[Task objective]:
Once the data has been read, restate all of it exactly.

[Stored data entries]:
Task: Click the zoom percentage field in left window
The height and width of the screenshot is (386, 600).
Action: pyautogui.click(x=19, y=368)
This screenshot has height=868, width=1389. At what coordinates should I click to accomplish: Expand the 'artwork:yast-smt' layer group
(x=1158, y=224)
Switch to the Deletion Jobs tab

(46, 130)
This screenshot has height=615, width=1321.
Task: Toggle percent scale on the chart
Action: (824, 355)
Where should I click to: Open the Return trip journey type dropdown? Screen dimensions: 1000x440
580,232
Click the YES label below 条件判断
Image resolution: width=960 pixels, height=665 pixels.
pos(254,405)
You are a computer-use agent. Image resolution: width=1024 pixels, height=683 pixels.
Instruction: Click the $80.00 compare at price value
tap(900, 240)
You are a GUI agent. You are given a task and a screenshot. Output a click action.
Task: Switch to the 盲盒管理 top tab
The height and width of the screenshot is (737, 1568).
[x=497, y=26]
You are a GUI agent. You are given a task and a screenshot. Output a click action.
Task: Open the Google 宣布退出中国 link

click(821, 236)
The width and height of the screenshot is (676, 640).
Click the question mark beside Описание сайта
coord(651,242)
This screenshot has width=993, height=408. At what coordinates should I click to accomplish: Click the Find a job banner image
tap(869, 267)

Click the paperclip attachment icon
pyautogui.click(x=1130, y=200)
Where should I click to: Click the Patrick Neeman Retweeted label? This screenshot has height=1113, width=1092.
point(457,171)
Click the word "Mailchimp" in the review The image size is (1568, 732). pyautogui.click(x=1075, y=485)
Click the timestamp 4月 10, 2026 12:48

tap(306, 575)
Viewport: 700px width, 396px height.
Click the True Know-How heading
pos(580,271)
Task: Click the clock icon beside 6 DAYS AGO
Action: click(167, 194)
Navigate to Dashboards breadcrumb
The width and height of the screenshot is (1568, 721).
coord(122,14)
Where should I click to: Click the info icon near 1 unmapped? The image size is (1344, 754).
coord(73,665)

[Solution for this problem]:
Task: Click the zoom percentage field in left window
The height and width of the screenshot is (386, 600).
Action: pyautogui.click(x=19, y=368)
This screenshot has height=868, width=1389. At what coordinates should I click to accomplish: Expand the 'artwork:yast-smt' layer group
(x=1158, y=224)
Switch to the Deletion Jobs tab

(46, 130)
This screenshot has height=615, width=1321.
Task: Toggle percent scale on the chart
Action: (824, 355)
Where should I click to: Open the Return trip journey type dropdown? Screen dimensions: 1000x440
580,232
Click the YES label below 条件判断
Image resolution: width=960 pixels, height=665 pixels.
pos(254,405)
You are a computer-use agent. Image resolution: width=1024 pixels, height=683 pixels.
Instruction: Click the $80.00 compare at price value
tap(900, 240)
You are a GUI agent. You are given a task and a screenshot. Output a click action.
Task: Switch to the 盲盒管理 top tab
The height and width of the screenshot is (737, 1568).
[x=497, y=26]
You are a GUI agent. You are given a task and a screenshot. Output a click action.
Task: Open the Google 宣布退出中国 link

click(821, 236)
The width and height of the screenshot is (676, 640).
Click the question mark beside Описание сайта
coord(651,242)
This screenshot has width=993, height=408. At what coordinates should I click to accomplish: Click the Find a job banner image
tap(869, 267)

Click the paperclip attachment icon
pyautogui.click(x=1130, y=200)
Where should I click to: Click the Patrick Neeman Retweeted label? This screenshot has height=1113, width=1092.
point(457,171)
Click the word "Mailchimp" in the review The image size is (1568, 732). pyautogui.click(x=1075, y=485)
Click the timestamp 4月 10, 2026 12:48

tap(306, 575)
Viewport: 700px width, 396px height.
Click the True Know-How heading
pos(580,271)
Task: Click the clock icon beside 6 DAYS AGO
Action: click(167, 194)
Navigate to Dashboards breadcrumb
The width and height of the screenshot is (1568, 721).
coord(122,14)
Where should I click to: Click the info icon near 1 unmapped? The image size is (1344, 754).
coord(73,665)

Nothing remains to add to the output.